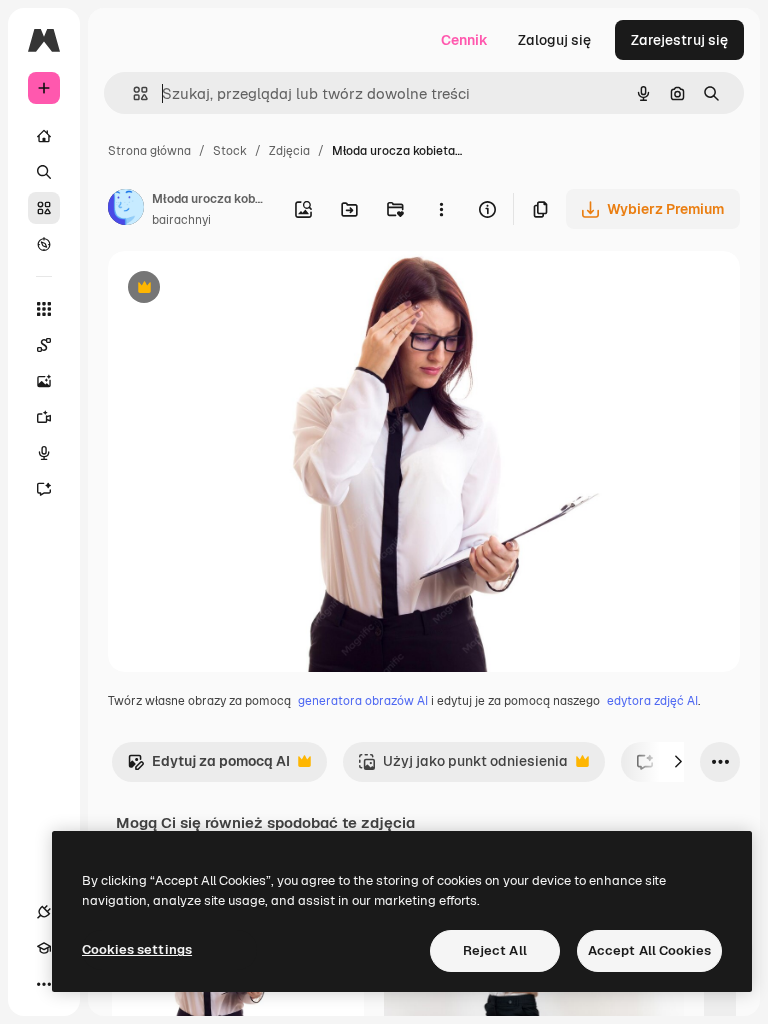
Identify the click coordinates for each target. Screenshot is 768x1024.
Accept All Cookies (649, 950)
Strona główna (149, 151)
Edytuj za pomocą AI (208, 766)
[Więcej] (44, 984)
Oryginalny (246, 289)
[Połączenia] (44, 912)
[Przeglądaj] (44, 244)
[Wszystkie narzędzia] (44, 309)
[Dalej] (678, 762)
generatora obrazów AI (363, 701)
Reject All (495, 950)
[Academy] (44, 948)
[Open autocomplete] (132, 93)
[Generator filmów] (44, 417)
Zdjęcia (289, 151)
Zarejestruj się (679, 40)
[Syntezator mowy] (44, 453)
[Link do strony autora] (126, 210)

**Problem statement**
In your copy, restate the data above word for word but leave out any picture.

**Exercise response**
Identify the click coordinates for each target. Screenshot is 768x1024.
Accept All Cookies (649, 950)
Strona główna (149, 151)
Edytuj za pomocą AI (208, 766)
[Więcej] (44, 984)
Oryginalny (246, 289)
[Połączenia] (44, 912)
[Przeglądaj] (44, 244)
[Wszystkie narzędzia] (44, 309)
[Dalej] (678, 762)
generatora obrazów AI (363, 701)
Reject All (495, 950)
[Academy] (44, 948)
[Open autocomplete] (132, 93)
[Generator filmów] (44, 417)
Zdjęcia (289, 151)
Zarejestruj się (679, 40)
[Syntezator mowy] (44, 453)
[Link do strony autora] (126, 210)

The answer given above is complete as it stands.